2023 Türkiyesi’nde merkez sağın neye tekabül ettiği de üzerinde düşünülmeyi hak eden bir sorudur. Turgut Özal’ın ölümünün üzerinden 30, Süleyman Demirel’in Cumhurbaşkanlığı döneminin bitmesi üzerinden 23, 2002 seçimlerindeki büyük altüst oluşun üzerinden 21 sene geçmiştir. Oy pusulasında merkez sağ partilerin önemli bir seçenek olduğuna şahit olmayan, neredeyse iki kuşak gelip geçti. Bugün 1991 model bir merkez sağ, şüphesiz, kadük kalacaktır. 1990’larda milliyetçiliğin ve islamcılığın yükselişi, kimlik politikaları, kırsal kesimin çözülmesi ve hepsinden önemlisi, Türkiye’de tüm siyasi arenaya yeni baştan şekil veren 21 senelik AKP iktidarı tecrübesi bu merkez sağı tarihöncesinde bırakmıştır.
Fakat bir anlamda, yeni bir merkez sağ da mümkündür, belki Fransa’da Emmanuel Macron’un yaptığına dikkat kesilen, sosyal muhafazakarlıkla tamamen köprüleri atmadan progresif bir toplumsal ajandaya göz kırpan bir merkez sağ. Sağdan ziyade merkezin hakkını veren bir siyasi pozisyon. Aslında Demokrasi ve Atılım Partisi (DEVA) de ilk ortaya çıkarken kısmen böyle, sosyal liberal denebilecek bir pozisyona oynamıştı. Fakat o da başarılı olamadı. Burada İyi Parti ve DEVA arasındaki gerilime de bir dipnot düşmek gerekir: bu iki partinin gerilimi biraz da aynı pozisyonu temsil etmeye yönelik politik rekabetlerinden kaynaklanıyordu. Parlamenter temsil itibariyle, beklenebileceği gibi, İyi Parti çok önde olmakla beraber, bu eşitsiz rekabetin hala devam ettiğini söylemek gerekir.

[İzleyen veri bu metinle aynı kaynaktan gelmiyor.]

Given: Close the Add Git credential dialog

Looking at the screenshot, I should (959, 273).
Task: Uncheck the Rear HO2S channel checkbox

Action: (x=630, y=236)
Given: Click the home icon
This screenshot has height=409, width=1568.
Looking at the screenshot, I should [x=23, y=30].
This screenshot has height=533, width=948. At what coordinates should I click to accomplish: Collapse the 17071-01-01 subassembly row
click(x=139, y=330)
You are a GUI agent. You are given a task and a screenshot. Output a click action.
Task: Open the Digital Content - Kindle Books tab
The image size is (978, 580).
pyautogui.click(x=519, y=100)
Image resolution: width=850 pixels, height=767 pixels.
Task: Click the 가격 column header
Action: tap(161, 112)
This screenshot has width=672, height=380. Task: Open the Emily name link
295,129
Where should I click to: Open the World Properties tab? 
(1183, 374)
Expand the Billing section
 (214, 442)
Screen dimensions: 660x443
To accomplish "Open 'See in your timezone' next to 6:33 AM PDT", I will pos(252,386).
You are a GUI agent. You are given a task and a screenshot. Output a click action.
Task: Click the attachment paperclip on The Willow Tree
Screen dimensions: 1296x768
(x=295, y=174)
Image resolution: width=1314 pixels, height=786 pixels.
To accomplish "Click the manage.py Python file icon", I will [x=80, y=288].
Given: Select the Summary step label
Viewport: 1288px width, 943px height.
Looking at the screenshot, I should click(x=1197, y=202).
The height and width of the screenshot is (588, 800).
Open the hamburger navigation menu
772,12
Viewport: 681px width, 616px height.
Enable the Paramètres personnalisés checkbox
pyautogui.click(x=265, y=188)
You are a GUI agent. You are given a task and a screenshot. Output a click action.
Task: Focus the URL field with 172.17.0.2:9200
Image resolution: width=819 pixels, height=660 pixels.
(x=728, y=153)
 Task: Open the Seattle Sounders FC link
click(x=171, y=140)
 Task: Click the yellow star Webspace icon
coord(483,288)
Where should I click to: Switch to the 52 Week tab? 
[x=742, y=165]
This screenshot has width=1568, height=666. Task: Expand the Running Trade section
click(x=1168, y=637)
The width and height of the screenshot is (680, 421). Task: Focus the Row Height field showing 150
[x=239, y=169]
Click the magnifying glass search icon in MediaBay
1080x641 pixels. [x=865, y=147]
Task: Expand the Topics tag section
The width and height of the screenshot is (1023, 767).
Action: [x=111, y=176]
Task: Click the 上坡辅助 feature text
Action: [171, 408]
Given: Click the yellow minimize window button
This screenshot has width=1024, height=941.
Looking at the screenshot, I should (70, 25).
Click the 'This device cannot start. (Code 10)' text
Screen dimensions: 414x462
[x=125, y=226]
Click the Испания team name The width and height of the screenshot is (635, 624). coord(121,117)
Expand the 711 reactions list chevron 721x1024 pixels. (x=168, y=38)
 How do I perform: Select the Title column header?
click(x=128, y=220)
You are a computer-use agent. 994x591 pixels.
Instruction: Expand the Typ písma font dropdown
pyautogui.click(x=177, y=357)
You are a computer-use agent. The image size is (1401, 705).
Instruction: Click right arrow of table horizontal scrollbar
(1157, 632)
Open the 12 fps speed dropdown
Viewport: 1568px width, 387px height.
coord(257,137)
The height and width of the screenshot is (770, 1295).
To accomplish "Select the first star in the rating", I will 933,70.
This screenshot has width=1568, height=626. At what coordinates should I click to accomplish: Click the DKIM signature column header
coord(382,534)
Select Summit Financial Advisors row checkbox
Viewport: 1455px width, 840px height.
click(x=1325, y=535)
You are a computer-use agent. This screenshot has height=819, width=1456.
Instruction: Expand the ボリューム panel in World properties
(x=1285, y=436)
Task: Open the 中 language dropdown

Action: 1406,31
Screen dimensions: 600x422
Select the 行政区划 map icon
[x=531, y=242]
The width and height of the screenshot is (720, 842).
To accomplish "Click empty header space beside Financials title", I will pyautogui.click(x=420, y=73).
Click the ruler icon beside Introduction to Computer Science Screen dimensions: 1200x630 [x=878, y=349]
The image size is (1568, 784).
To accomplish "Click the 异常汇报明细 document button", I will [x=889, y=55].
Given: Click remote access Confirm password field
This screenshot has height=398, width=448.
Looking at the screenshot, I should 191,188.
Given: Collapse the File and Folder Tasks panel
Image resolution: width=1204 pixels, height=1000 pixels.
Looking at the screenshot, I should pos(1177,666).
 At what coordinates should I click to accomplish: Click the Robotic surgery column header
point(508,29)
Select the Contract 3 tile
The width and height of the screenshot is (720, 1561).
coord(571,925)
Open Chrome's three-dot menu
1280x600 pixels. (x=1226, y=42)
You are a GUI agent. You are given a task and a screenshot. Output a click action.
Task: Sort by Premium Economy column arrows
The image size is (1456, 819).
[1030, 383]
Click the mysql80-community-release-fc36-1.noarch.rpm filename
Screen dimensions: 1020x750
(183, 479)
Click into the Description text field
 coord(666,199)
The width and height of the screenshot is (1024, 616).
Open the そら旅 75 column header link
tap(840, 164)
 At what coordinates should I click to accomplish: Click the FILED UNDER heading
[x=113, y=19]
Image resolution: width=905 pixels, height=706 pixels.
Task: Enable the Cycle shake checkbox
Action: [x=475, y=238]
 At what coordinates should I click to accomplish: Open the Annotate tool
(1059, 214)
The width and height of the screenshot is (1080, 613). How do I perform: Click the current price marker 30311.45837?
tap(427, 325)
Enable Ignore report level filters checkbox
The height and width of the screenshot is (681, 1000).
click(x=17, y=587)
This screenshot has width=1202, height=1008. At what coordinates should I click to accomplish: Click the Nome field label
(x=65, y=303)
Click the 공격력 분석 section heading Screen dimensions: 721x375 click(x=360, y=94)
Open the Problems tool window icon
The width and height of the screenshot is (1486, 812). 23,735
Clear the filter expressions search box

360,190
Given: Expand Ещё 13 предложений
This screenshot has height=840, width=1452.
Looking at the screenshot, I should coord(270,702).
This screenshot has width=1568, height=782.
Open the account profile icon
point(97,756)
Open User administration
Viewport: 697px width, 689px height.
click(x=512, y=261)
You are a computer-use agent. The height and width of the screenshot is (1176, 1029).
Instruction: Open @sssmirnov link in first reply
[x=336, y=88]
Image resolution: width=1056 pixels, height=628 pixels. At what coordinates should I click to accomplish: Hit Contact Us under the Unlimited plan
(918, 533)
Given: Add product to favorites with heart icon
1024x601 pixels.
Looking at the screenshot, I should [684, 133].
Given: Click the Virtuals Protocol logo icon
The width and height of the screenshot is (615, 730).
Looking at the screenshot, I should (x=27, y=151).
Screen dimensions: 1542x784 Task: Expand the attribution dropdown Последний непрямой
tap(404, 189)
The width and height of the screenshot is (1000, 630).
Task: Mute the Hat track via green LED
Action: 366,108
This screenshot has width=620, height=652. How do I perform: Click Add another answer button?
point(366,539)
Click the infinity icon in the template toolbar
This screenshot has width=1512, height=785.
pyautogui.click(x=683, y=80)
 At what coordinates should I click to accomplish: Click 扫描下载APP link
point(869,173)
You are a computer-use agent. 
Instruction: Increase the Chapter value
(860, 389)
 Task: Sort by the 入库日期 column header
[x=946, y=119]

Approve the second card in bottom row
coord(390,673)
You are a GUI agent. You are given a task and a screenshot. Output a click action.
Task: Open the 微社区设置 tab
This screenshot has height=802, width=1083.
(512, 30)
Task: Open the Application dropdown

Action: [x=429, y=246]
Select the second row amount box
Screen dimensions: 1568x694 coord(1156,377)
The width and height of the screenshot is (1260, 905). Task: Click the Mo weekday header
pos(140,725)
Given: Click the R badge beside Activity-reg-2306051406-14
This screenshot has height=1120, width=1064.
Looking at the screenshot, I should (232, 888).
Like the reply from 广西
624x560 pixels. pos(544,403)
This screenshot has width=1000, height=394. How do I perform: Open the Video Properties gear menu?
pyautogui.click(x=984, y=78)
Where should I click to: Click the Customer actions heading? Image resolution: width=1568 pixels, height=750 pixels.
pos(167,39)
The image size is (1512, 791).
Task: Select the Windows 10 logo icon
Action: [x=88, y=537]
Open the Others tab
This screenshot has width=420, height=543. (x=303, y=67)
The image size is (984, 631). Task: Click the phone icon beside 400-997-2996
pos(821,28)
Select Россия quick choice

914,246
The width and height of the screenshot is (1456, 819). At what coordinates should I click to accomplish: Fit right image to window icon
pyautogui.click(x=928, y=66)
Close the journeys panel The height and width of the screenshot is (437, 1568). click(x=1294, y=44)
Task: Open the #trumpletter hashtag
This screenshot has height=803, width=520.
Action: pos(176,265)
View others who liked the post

Burada milliyetçilik meselesini de vurgulamak lazım. Merkez sağ milliyetçiliği her zaman lafzen sahiplenmiştir, yani İYİ Parti’nin milliyetçiliği onun merkez sağ olduğu gerçeğini değiştirmiyor. Mesele bu milliyetçiliğin ne olduğudur, bir dogma mı, yoksa daha pragmatik yaklaşımlara açık bir fikir olarak mı görüldüğüdür. Geçmişte, DYP de, ANAP da milliyetçi olmadıklarını asla iddia etmediler, milletvekili gruplarında, taşra teşkilatlarında kendini milliyetçi tesmiye edenler hayli yer tutardı. Fakat Turgut Özal Kürt sorunu konusunda cesur fikir egzersizlerinin önünü açmaya çalışmıştır, Süleyman Demirel “Kürt realitesini tanıyoruz”, Mesut Yılmaz “Avrupa Birliği’nin yolu Diyarbakır’dan geçer” diyebilmiştir. Ayrıca, bugün pek anımsanmasa da, aynı Demirel 1996’da Kardak kayalıkları yüzünden Yunanistan’la savaşa dönüşebilecek bir provokasyonu engellemiştir. Bazı milletvekillerini hariç tutalım, bu soğukkanlılığı, bu klişelerden uzaklaşma cesaretini İyi Parti’de görmek güçtür.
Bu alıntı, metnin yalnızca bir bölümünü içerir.